His 2011 mixtape The Big 10 was a respectable effort (“Body On It” was particularly fantastic) but was too hit or miss. The following year’s DJ Drama-hosted The Lost Tape and 5 (Murder By Numbers) were similarly mixed bags. Then last year’s fifth solo album, the independently released Animal Ambition, followed that trend, and was likely marred by the years of build up and talk leading to release.

The Kanan Tape, released last week, is different. It’s the best 50 has sounded on one project in years.

With just seven songs, there’s barely any opportunity for a miss --- and there aren’t any. Fif is able to strike the delicate balance of importing new sounds --- like "Too Rich," produced by London on da Track, and a feature from Post Malone --- with his legacy approach, without coming off as forced or pandering.

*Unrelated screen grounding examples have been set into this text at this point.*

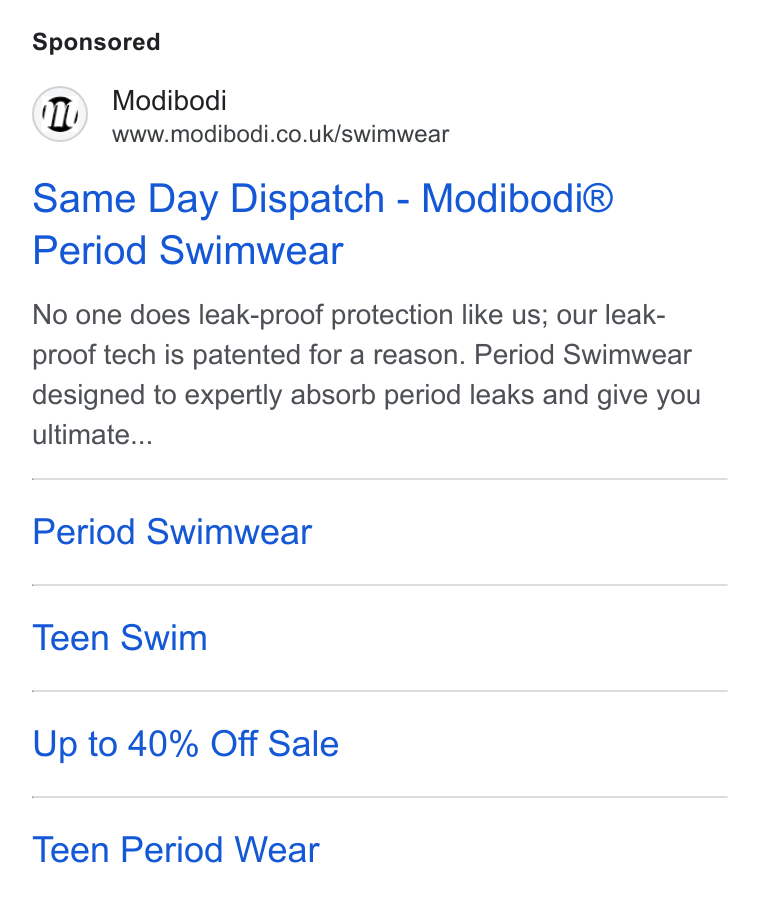Open the Teen Period Wear sitelink
This screenshot has height=902, width=760.
(x=175, y=850)
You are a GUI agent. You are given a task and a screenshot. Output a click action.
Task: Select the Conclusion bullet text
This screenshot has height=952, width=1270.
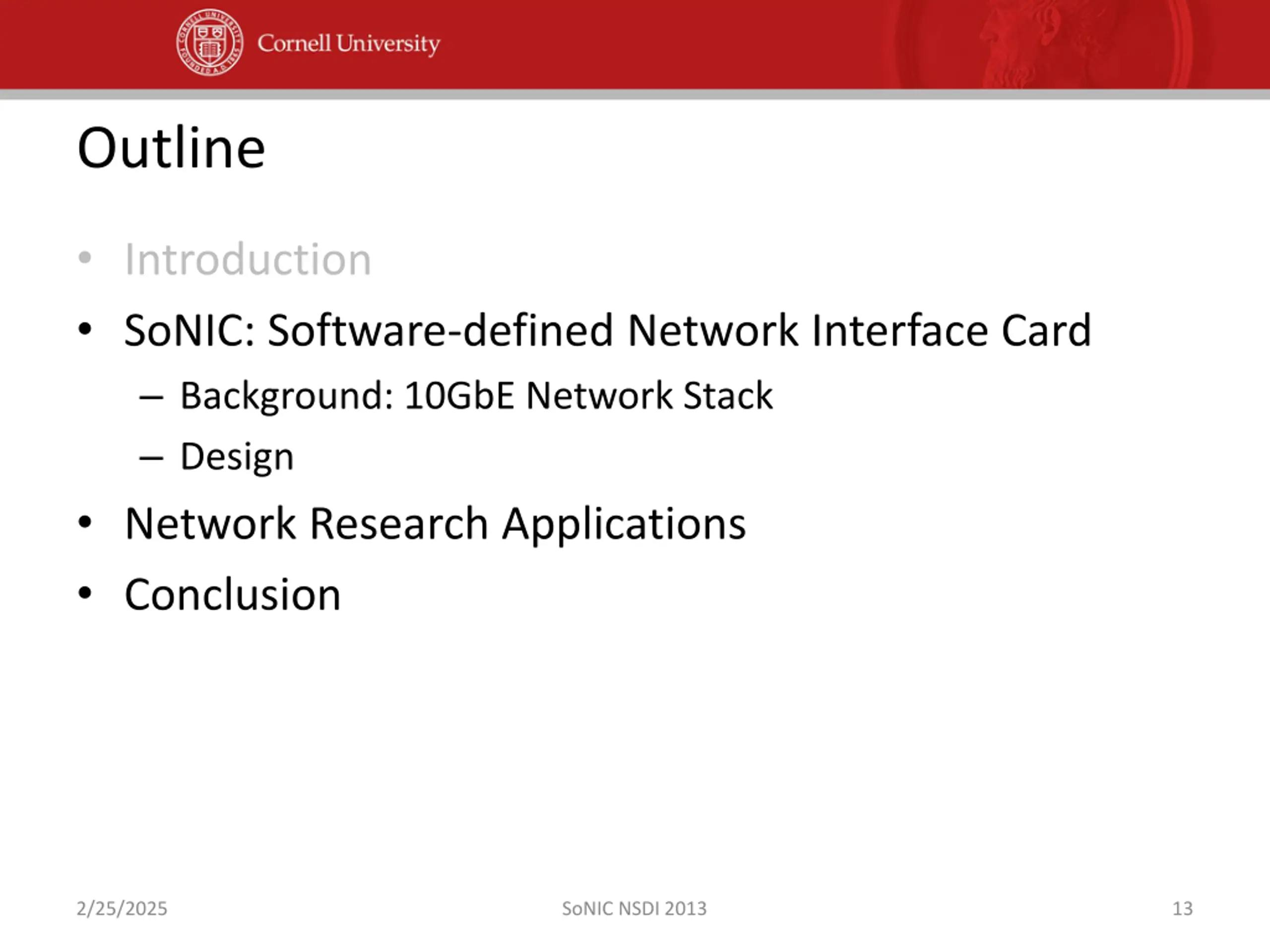tap(233, 595)
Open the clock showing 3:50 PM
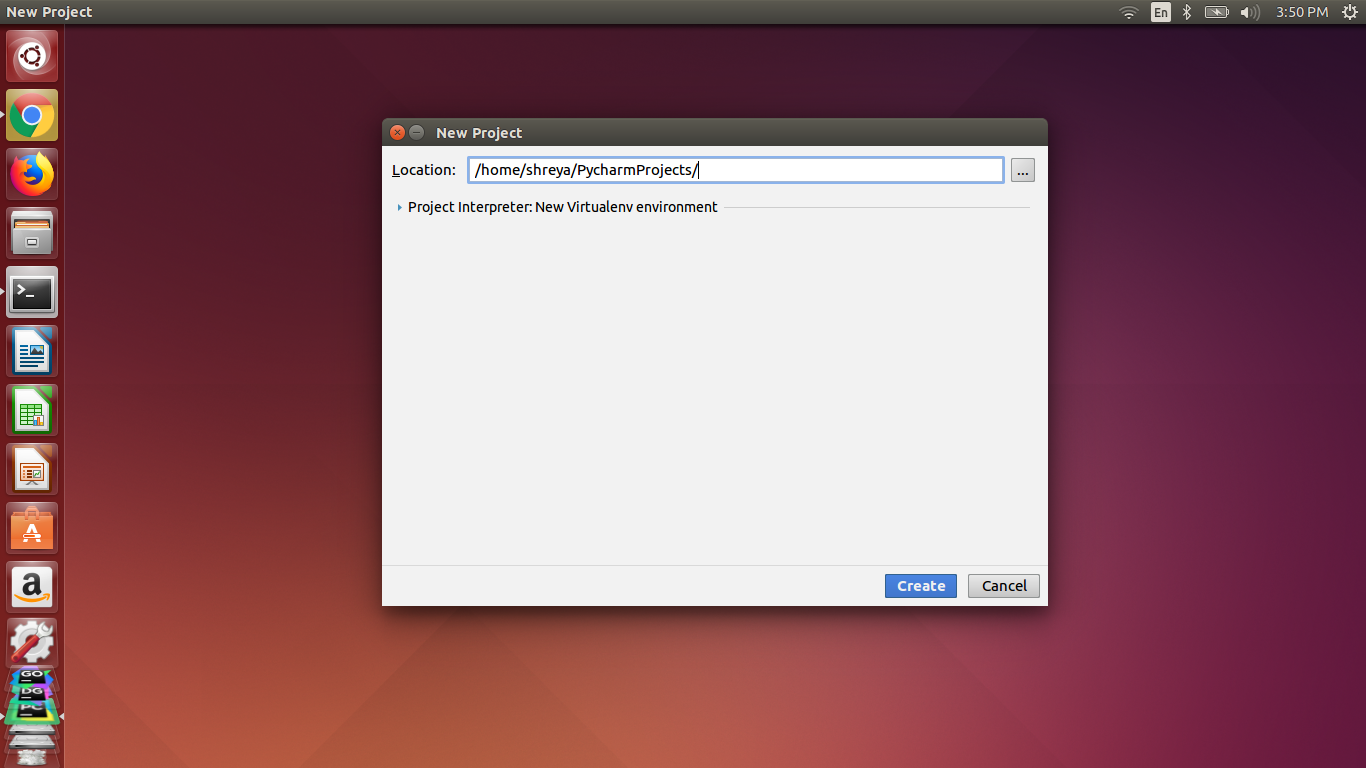This screenshot has width=1366, height=768. [1303, 12]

The production is pristine. The Post-assisted “Tryna F--k Me Over” flips a Buddy Baker sample that The Beatnuts and Big Pun first dismantled on “Off The Books” in 1997. Sonny Digital’s “I’m The Man” is eery and sparse, while London’s contribution is similarly spacey with spurts of controlled chaos. Veterans Alchemist and !llimnd also provide production, with Al’s oozing “Body Bags” (initially Sean Price’s “Bar-Barian”) a comforting fit for Fif’s firm talk.

I’m still not completely over the idea that 50 hasn’t let his content grow much, even with changes in his life --- I’m curious what he would sound like rapping about being a father to a teenage son or his recent bankruptcy or a narrative track on his rollercoaster friendship with Floyd Mayweather or an "Empire" dis --- but I’ve mostly accepted that his approach is what it is. And given that fact, The Kanan Tape is peak 50.

So why won’t we let him be great?

Now, I’m not exactly sure what letting 50 be great looks like in 2016. Is it hearing the tape blast from car stereos, with a song or two in rotation at radio and clubs? Is it a collective digital gravitation towards one song, propelling it to hit tens of millions of plays on Soundcloud? Is it you seeing and using a hashtag inspired by a lyric or song title all over Instagram? Is it endless memes and Vines of a remade sliver of one of his videos?

It’s probably some of all of these things. But they're not happening.

50's not at a point where he needs us to engage with his music: Despite the bankruptcy filing, he seems to have his businesses in order, from his constantly promoted Effen Vodka to his production company and TV shows like "Power" and the upcoming "My Friend 50" on Fox; he has plenty of fun on social media; he's raising a toddler.

But he seems to want us to. And we're at a point where we should be. So are we ready to reconsider?